I benchmarked all three across all available Python Build Standalone versions from 3.10-3.15 on macOS:

image

I also benchmarked Windows and Ubuntu it's the same pattern.

Whilst the improvement isn't as large for CPython 3.15 as it is for libraries such as packaging that support a wide range of Pythons, importlib.metadata does have a backport, and I'll update python/importlib_metadata#529 once this is merged.

….metadata.Prepared.normalized

Co-authored-by: Henry Schreiner <henryschreineriii@gmail.com>
@hugovk hugovk requested review from jaraco and warsaw as code owners January 20, 2026 20:09
@hugovk hugovk added performance Performance or resource usage topic-importlib labels Jan 20, 2026
@hugovk hugovk changed the title gh-143660: Use str.lower and replace to further improve performance of importlib.metadata.Prepared.normalized gh-143658: Use str.lower and replace to further improve performance of importlib.metadata.Prepared.normalized Jan 20, 2026
@hugovk
Copy link
Member Author

hugovk commented Jan 22, 2026

Attached code for benchmarking and making the chart, and the results data from my macOS machine:

bench.zip

And charts and data of benchmarking on macOS, Ubuntu and Windows via GitHub Actions:

all-macOS-latest all-ubuntu-latest all-windows-latest

macos-ubuntu-windows.zip

Copy link
Contributor

@sergey-miryanov sergey-miryanov left a comment

Choose a reason for hiding this comment

The reason will be displayed to describe this comment to others.
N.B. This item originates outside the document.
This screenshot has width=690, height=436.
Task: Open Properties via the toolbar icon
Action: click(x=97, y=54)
Learn more.

LGTM

@hugovk
Copy link
Member Author

hugovk commented Feb 6, 2026

This packaging change has been in version 26.0 for 16 days now with 306,207,835 downloads no problems, let's merge :)
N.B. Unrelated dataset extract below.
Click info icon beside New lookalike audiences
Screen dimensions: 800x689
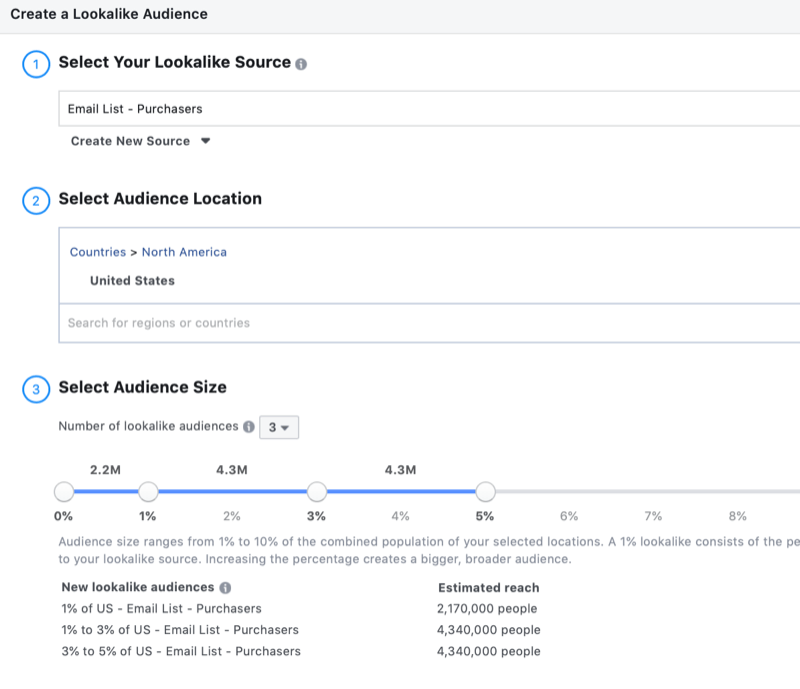[225, 588]
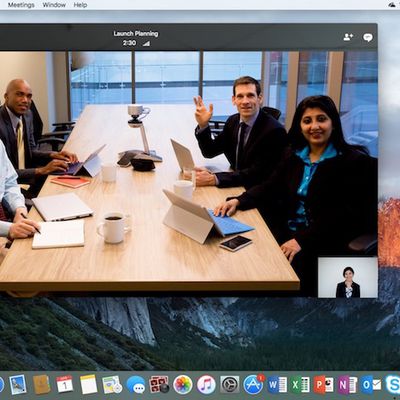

@hugovk hugovk merged commit 28fb13c into python:main Feb 6, 2026
57 checks passed
@hugovk hugovk deleted the 3.15-importlib.metadata-normalized branch February 6, 2026 17:39
@bedevere-bot
Copy link

⚠️⚠️⚠️ Buildbot failure ⚠️⚠️⚠️

Hi! The buildbot AMD64 FreeBSD Refleaks 3.x (tier-3) has failed when building commit 28fb13c.

What do you need to do:

  1. Don't panic.
  2. Check the buildbot page in the devguide if you don't know what the buildbots are or how they work.
  3. Go to the page of the buildbot that failed (https://buildbot.python.org/#/builders/1613/builds/2796) and take a look at the build logs.
  4. Check if the failure is related to this commit (28fb13c) or if it is a false positive.
  5. If the failure is related to this commit, please, reflect that on the issue and make a new Pull Request with a fix.
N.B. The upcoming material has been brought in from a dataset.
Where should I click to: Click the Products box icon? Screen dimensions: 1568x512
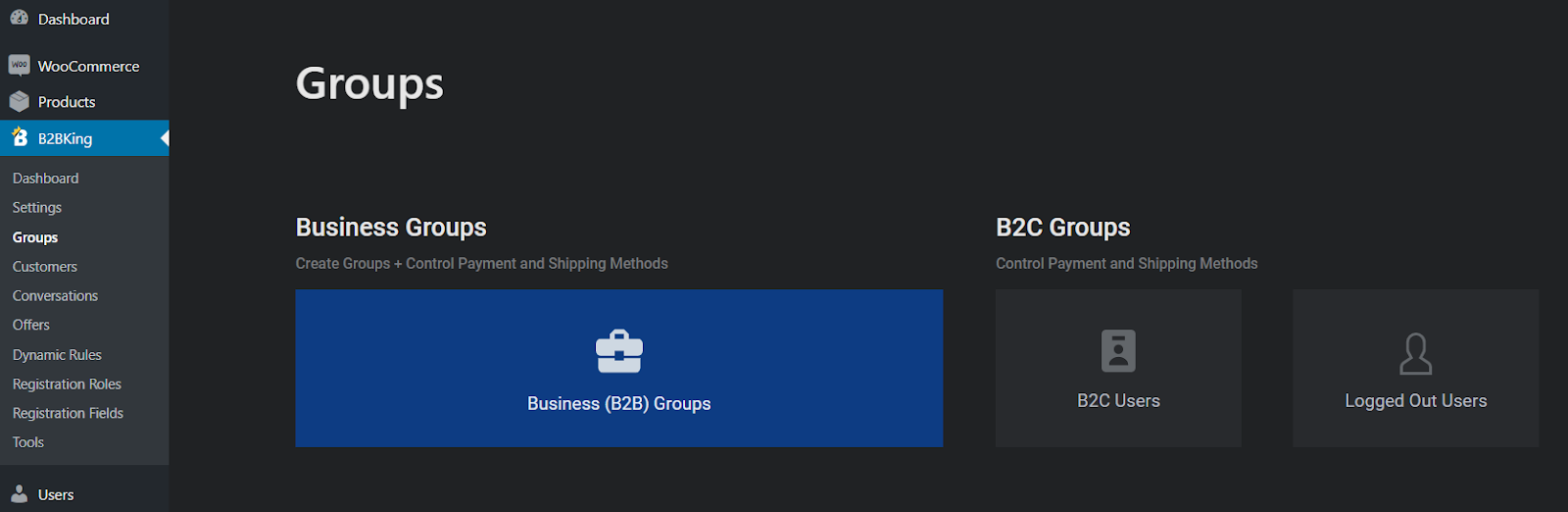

You can take a look at the buildbot page here:

https://buildbot.python.org/#/builders/1613/builds/2796

Test leaking resources:

  • test_events: memory blocks
  • test_events: references

Summary of the results of the build (if available):

==

Click to see traceback logs
Traceback (most recent call last):
  File "/buildbot/buildarea/3.x.ware-freebsd.refleak/build/Lib/test/support/__init__.py", line 947, in gc_collect
    gc.collect()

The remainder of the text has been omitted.